Me contó que su gusto por la música, él creía, era porque su nacimiento fue producto de una espera de amor. “Verá, joven. A mi padre lo enviaron al servicio militar durante dos años, como se estilaba tiempo atrás. Mi madre lo esperó durante ese lapso, mi hermano mayor ya había nacido. Ambos nunca dejaron de amarse y cuando volvió mi padre, me concibieron. Yo nací de una espera de amor. Es por eso que siempre tuve ese gusto por la buena música, los libros y demás”. Hasta ese momento, Piaf seguía inundando el ambiente. Teníamos que alzar un poco la voz porque, a pesar de que habíamos empezado la charla, el señor Juan, porque así se llamaba, nunca bajó el volumen del equipo de sonido. De pronto, luego de un rato de conversación, me dijo: “A ver, tocayo, veamos si también le gusta esto que voy a poner ahora. Espere”. Se acercó hacia la retahíla de discos que tenía cerca del equipo de sonido y empezó a buscar entre ellos. Encontró uno, detuvo a Piaf cuando decía: “Je ne regrette rien… ” Y puso el otro cd en el reproductor.
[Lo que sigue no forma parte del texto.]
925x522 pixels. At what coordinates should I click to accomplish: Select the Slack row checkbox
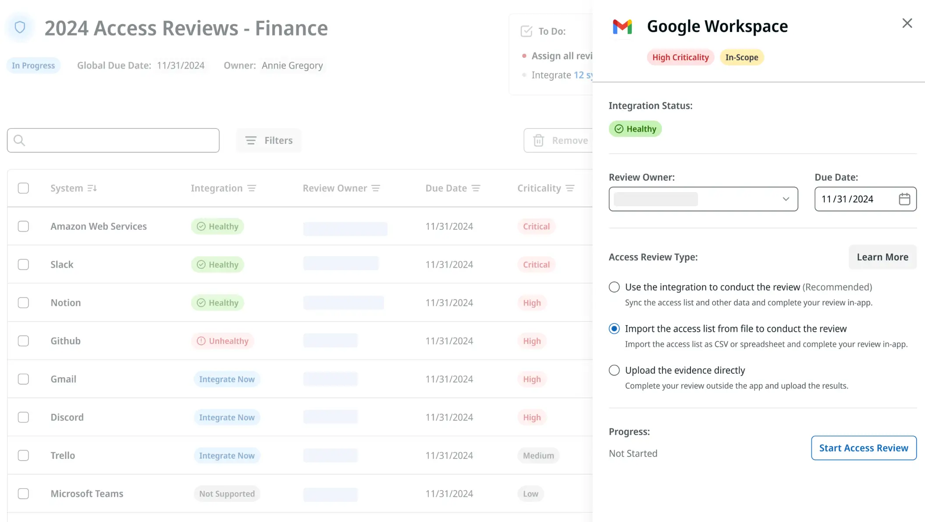click(x=23, y=265)
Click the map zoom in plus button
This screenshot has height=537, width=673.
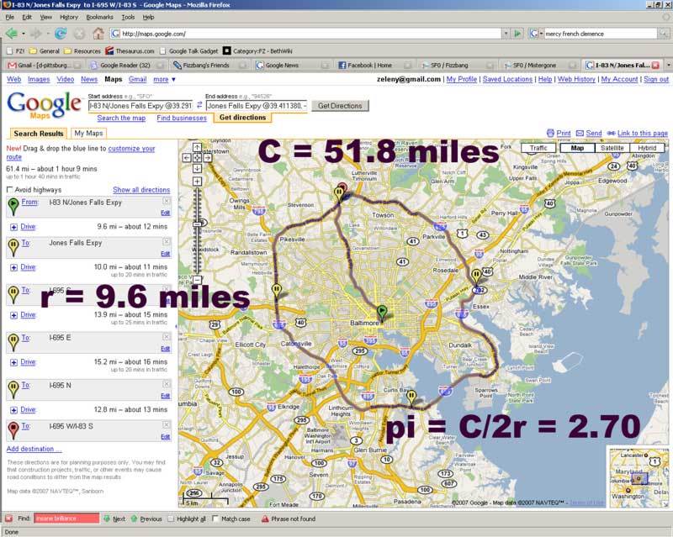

La canción daba inicio: “Strangers in the night, exchanging glances wond’ring in the night, what were the chances… ”. La inconfundible voz de Frank Sinatra se filtraba por mis oídos. “Sinatra” – dije, y el señor Juan abrió los brazos y frunció el ceño como diciendo: “y quién más, amigo”.
Luego de poner a Sinatra, me contó algunas anécdotas de las tantas que de seguro tenía gracias al local del que era dueño. Me contó que una vez fue a su local un señor que era pescador. Era un vecino que él no conocía muy bien pero que reconocía del vecindario. “Apenas se sentó, pidió dos cerveza y un jugoso. Cuando le hube servido su pedido, me dijo: Señor Juan, ¿podría poner algo de Pavarotti, por favor?”. Me contó que le sorprendió mucho que su vecino le mencionara ese nombre, pero que por su puesto le concedió su nuevo pedido. Mi nuevo amigo me dijo que el señor pescador le comentó que su padre político le había permitido tomarle gusto a esa música porque cuando era niño, aquél siempre escuchaba a Enrico Caruso. “Así nació mi gusto por esta bella música, desde que tenía alrededor de 12 años” – le dijo.
Luego empezamos a hablar un poco de literatura. Me recomendó varios libros. Me habló de otros: de Platero y yo (libro que lo hacía llorar siempre), de El mundo es ancho y ajeno, de Tungsteno y de sus dos bibliotecas personales. “Venga a visitarme cuando quiera, joven amigo. Usted siempre me encontrará por aquí”. Su esposa le estaba pidiendo que ya cerraran el negocio. El día –o la noche- había terminado por ese martes. Lo dejé recogiendo los vasos que habían dejado los últimos comensales. En los parlantes se escuchaba “Singing in the rain” y yo me alejé tarareando: “DuDuDuDuDuDuDuDuDu…” y soñando que era Gene Kelly.